-- start Records shown --

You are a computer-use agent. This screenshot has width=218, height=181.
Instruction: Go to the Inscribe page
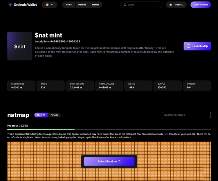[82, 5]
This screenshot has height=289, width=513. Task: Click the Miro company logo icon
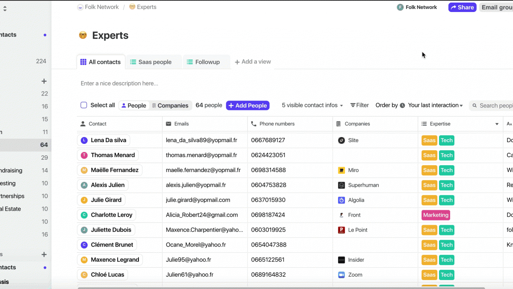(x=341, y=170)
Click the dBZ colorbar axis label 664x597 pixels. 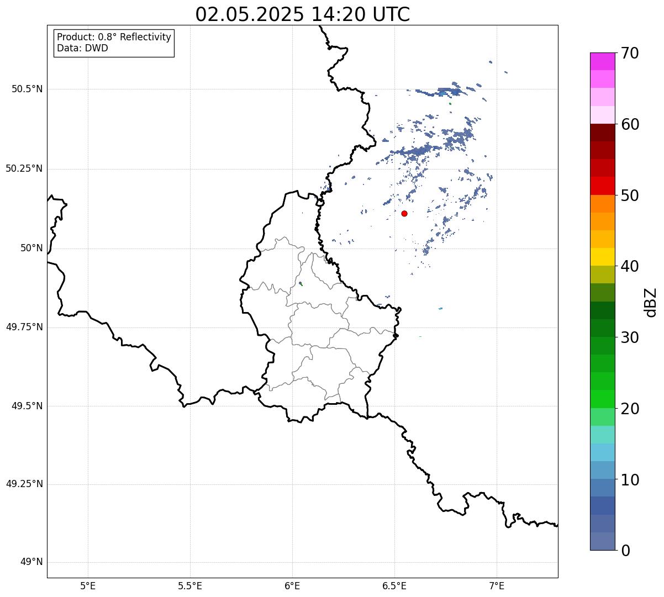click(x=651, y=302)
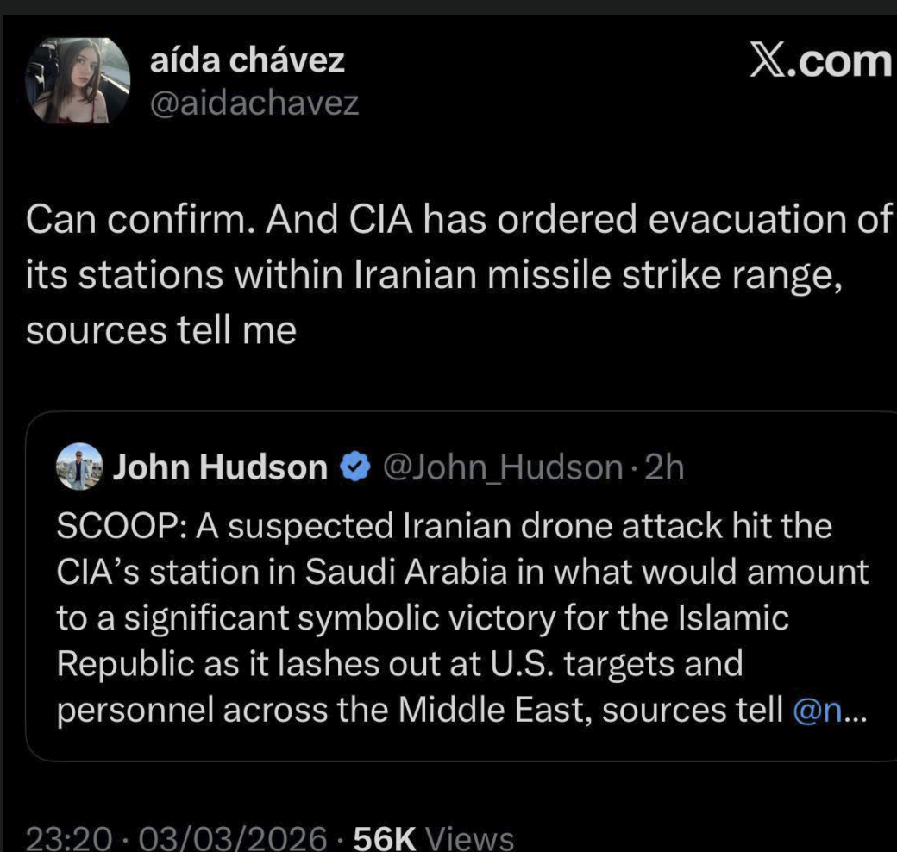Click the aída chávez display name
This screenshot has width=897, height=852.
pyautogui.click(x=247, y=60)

-- end Records shown --
-- start Records shown --

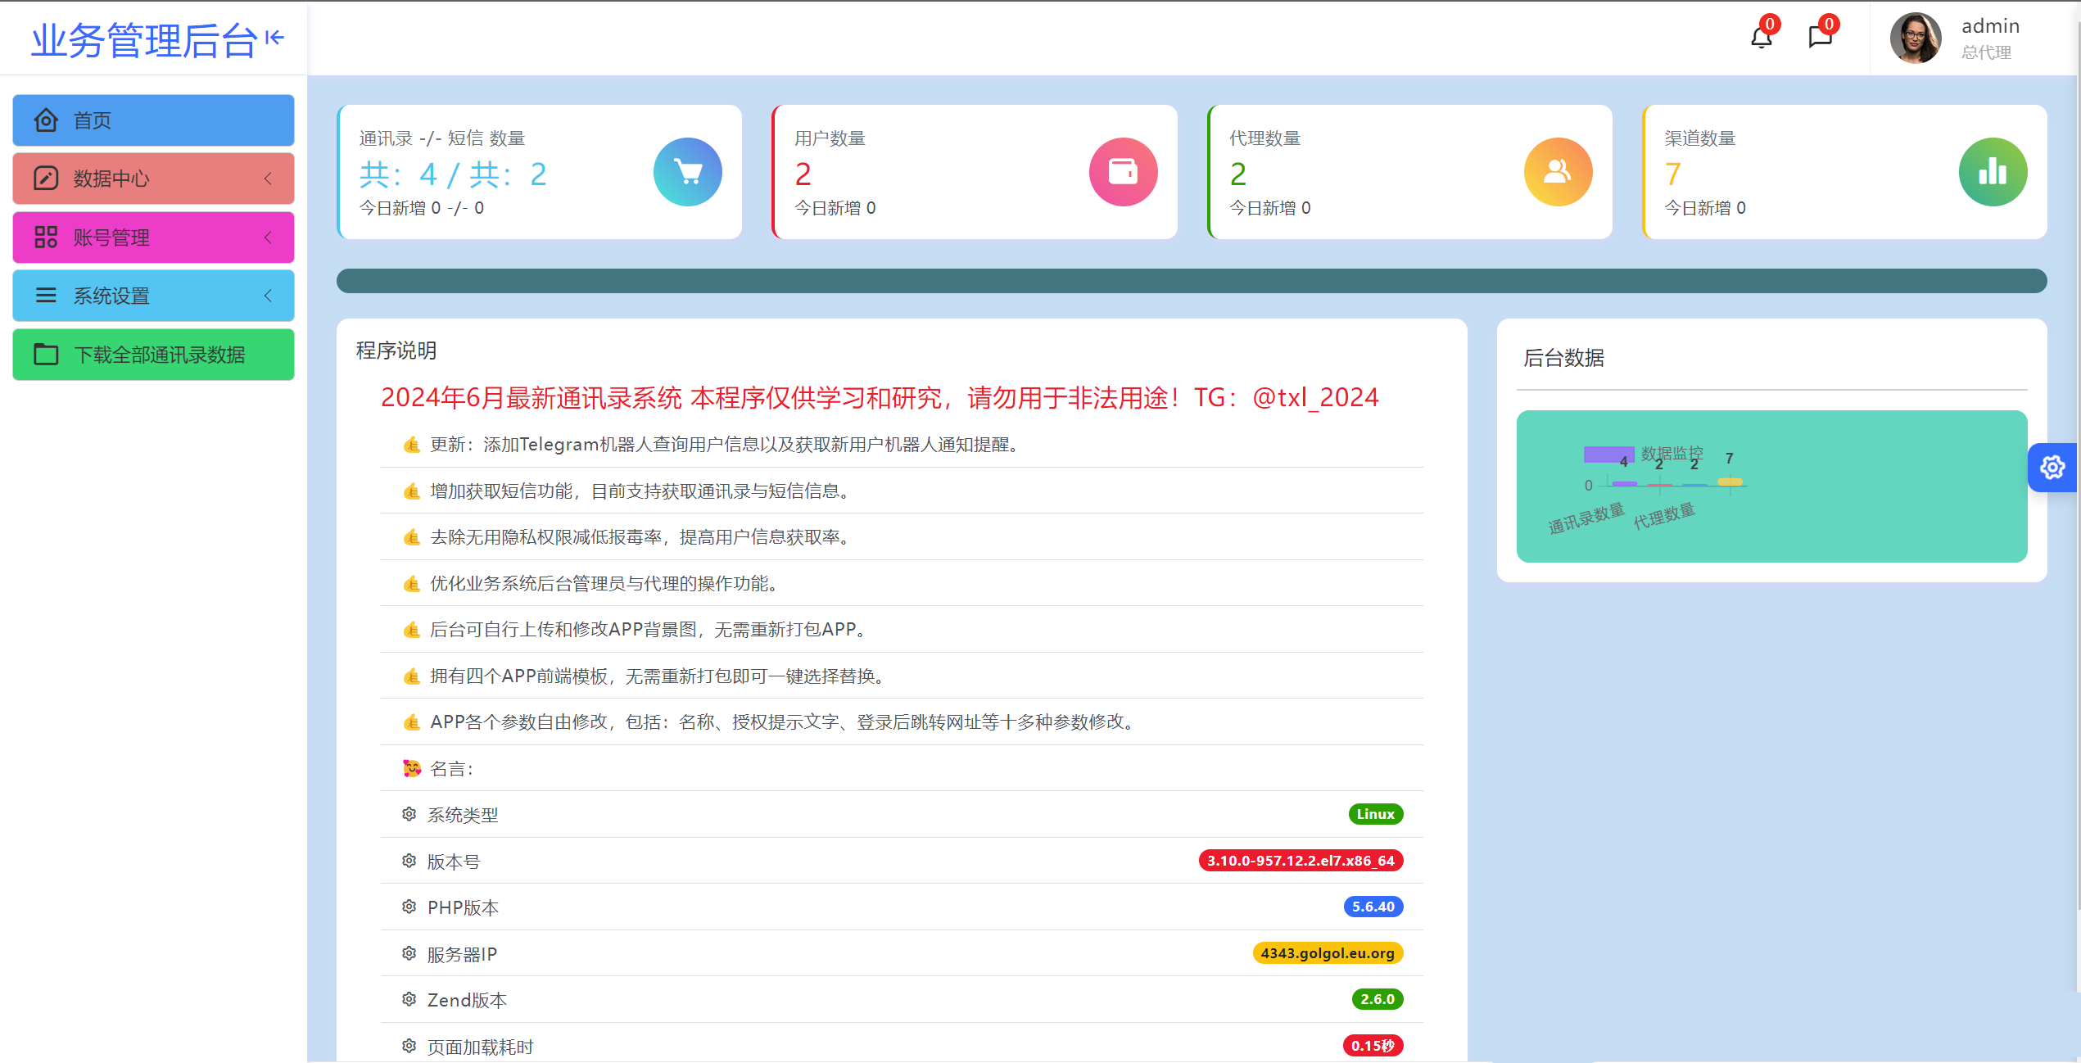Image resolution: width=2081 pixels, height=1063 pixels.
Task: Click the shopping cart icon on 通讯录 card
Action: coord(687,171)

-- end Records shown --

Given request — Please give the entries again, starting at the line that contains "Image resolution: width=2081" and ending at the line that contains "Action: coord(687,171)", with "shopping cart" swapped for "bookmark" and everything else unchanged. Leave the pictures out.

Solution —
Image resolution: width=2081 pixels, height=1063 pixels.
Task: Click the bookmark icon on 通讯录 card
Action: coord(687,171)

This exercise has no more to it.